Queste prescrizioni, dal punto di vista degli specialisti della legge musulmana, hanno un fondamento, sia nel Corano, sia nei “Detti dei Profeti” (habit).
“Ad Afragola mi trovo bene – afferma A…,altro marocchino residente nella nostra città da più di 3 anni – e non ho mai subito angherie o avuto problemi razziali. Vendo sigarette di contrabbando e guadagno quaranta-cinquantamila lire al giorno. In questo modo – continua A…, che in Italia si fa chiamare Igar – riesco a pagare l’affitto di un appartamentino che condivido con altri connazionali. Pago 150mila lire al mese e quello che resta lo “conservo”. Non è difficile scorgere negli occhi di A… una profonda nostalgia della sua terra, e alla mia domanda in tal senso mi risponde confermando le mie impressioni. “La mia mente è rivolta alla mia terra e alla mia religione che da tempo non pratico più con assiduità. Ritornerò presto all’Islàm, da cui sto lontano, mio malgrado, con molta sofferenza”.
Per i musulmani l’identificazione tra cultura occidentale e cristianesimo è totale e anche A…, in risposta alla mia domanda sull’eventualità di un dialogo o almeno sulla possibilità di una pacifica convivenza, si mostra fedele a questa concezione. “I cristiani hanno modificato e corretto la Bibbia, stravolgendone il significato – dice il marocchino, mostrando di essere a conoscenza della concezione musulmana secondo cui ebrei e cristiani hanno falsificato i libri Santi, riportata peraltro dallo stesso Corano – e quindi non può esserci nessun dialogo. Come è possibile, inoltre, una pacifica convivenza – continua il nostro – e tollerare donne che vanno in giro quasi nude e senza scrupoli? Di questo passo dove andremo a finire?”. La religione “dello sforzo” (wagib); una religione politica, che si considera garante dell’avvenire della Religione nel mondo, che crede di assumere e portare al suo stadio ultimo la storia del monoteismo nel mondo; una religione dove non è stato risolto il grave problema interno della questione femminile, che integra definitivamente i suoi membri ed emargina gli altri; una religione che, di contro, ha enormi ricchezze, enormi valori, immensi tesori spirituali inesplorati e sconosciuti. Ecco a tratti brevissimi un quadro dell’Islàm; il quadro di un incontro che si fa giorno per giorno sempre più indispensabile, ma sempre più difficile. Tutto questo mentre il Governo italiano ha legiferato e tende a legiferare contro la “facile“ immigrazione di extracomunitari.

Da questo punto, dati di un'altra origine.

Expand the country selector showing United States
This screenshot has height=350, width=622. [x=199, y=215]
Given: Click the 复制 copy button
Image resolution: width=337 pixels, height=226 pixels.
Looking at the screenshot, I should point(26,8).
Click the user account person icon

A tal proposito dal 24 al 26 ottobre, a Napoli, presso il teatrino di corte, si è tenuto un importante convegno internazionale su “Corano e Bibbia”, organizzato da “Bibbia”, associazione laica di cultura biblica, e dall’istituto Orientale del nostro capoluogo.

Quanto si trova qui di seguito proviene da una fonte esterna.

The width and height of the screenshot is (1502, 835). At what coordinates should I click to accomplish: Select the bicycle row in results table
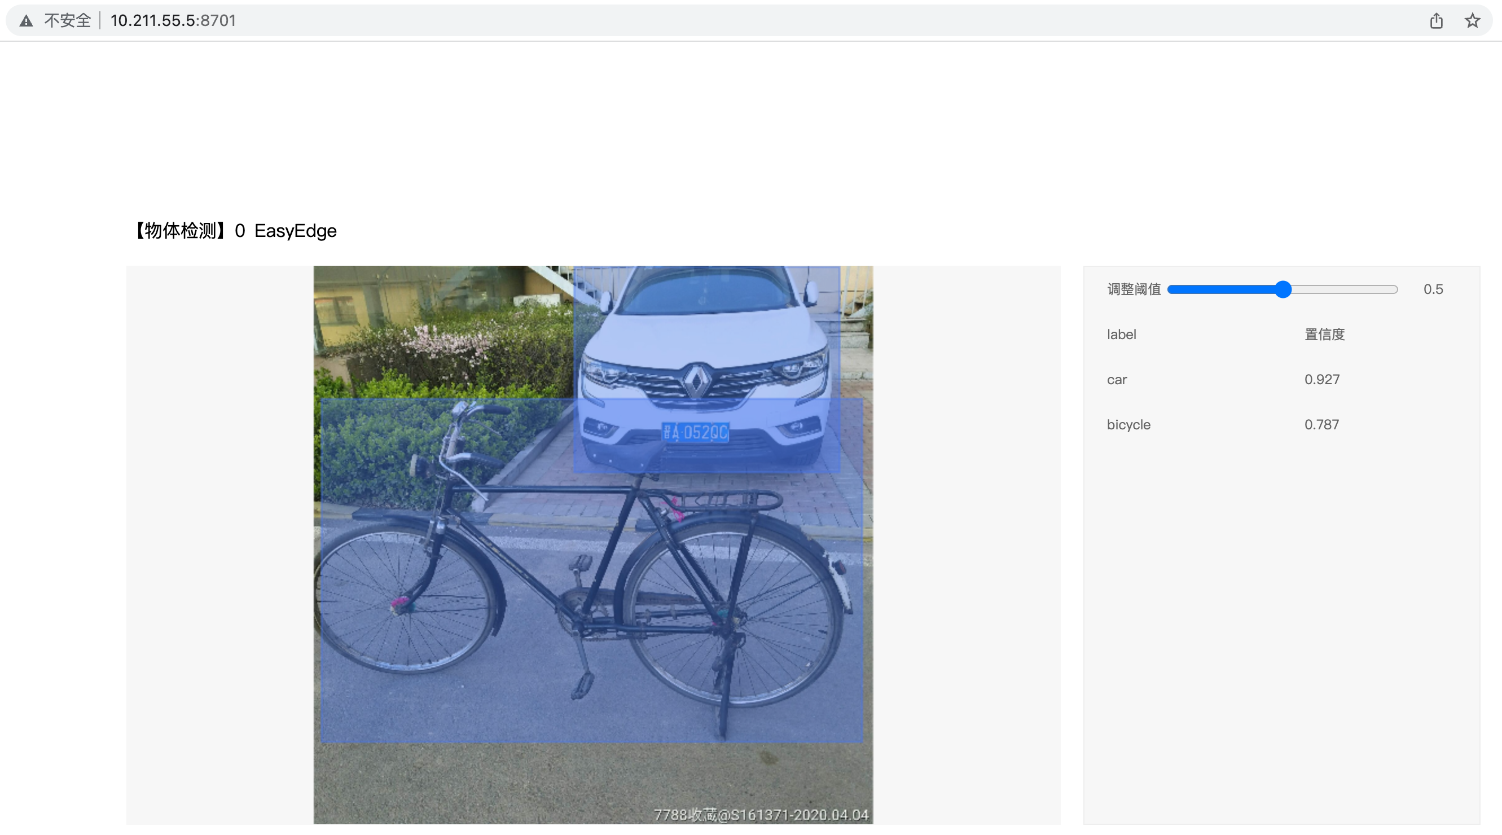[x=1282, y=424]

Numerosi gli esperti e gli studiosi internazionali. Il leitmotiv? La necessità e l’urgenza, ormai improcrastinabile, del dialogo, considerato lo stato di “multietnicità” della nostra società civile.
Un giorno camminavo nel deserto e intravidi un uomo da lontano. “Forse è un nemico” – pensai – e mi armai di tutto punto. Poi vidi meglio ed era un semplice viandante e posai la spada. Ma appena si avvicinò di più, mi accorsi che era un amico e lo abbracciai. ( Storiella raccontatami da un muftì musulmano ad un incontro inter-religioso).